= YOUR GOAL =
How many lines in the records below include "this"? Answer with the number only.

Records from a data collection
::::::::::
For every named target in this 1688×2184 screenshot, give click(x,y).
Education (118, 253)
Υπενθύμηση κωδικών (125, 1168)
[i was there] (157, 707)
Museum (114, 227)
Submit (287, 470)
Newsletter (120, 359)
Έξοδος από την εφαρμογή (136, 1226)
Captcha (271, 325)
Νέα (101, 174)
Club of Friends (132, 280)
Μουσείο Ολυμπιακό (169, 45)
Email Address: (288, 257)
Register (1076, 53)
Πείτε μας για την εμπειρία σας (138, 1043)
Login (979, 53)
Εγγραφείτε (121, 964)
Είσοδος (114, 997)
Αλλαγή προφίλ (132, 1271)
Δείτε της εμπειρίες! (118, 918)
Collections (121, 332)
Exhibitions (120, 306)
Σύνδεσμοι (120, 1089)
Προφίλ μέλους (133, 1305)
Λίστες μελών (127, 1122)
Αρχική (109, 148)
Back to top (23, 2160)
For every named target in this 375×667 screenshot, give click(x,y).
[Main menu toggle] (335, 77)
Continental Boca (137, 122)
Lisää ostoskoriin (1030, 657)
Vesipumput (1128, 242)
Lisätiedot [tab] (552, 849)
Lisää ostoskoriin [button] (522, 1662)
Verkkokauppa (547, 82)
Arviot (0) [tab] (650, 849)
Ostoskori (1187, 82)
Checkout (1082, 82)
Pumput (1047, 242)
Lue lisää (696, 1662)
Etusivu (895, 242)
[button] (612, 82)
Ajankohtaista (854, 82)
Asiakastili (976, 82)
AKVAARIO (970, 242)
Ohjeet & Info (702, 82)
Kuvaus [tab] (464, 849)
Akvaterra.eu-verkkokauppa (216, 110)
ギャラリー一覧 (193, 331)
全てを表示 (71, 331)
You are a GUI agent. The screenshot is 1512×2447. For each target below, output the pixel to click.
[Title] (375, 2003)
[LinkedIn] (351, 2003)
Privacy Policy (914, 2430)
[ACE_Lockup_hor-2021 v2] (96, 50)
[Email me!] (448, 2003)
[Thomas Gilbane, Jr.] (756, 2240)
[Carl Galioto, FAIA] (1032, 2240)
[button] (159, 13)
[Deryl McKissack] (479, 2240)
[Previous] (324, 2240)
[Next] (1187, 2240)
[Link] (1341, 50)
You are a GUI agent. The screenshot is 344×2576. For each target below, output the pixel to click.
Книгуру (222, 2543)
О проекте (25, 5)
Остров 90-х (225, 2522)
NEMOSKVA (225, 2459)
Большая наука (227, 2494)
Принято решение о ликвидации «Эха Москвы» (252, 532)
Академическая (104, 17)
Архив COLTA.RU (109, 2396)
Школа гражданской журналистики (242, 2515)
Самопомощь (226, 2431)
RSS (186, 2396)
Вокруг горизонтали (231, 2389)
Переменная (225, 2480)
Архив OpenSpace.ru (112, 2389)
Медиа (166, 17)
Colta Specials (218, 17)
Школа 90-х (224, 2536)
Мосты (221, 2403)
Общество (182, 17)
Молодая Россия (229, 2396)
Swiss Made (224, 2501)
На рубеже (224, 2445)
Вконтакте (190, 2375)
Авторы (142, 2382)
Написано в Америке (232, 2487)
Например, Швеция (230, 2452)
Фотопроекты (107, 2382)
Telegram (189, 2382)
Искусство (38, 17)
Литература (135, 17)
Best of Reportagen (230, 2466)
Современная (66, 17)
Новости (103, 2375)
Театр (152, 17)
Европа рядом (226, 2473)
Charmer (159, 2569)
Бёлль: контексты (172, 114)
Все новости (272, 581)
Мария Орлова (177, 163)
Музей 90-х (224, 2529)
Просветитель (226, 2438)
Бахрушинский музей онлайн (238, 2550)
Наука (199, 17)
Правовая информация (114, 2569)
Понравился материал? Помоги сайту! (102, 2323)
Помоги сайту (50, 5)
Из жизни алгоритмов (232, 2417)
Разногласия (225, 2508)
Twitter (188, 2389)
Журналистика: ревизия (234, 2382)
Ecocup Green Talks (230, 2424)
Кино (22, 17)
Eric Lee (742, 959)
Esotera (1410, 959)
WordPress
::::::::::
= WRITTEN SOLUTION =
2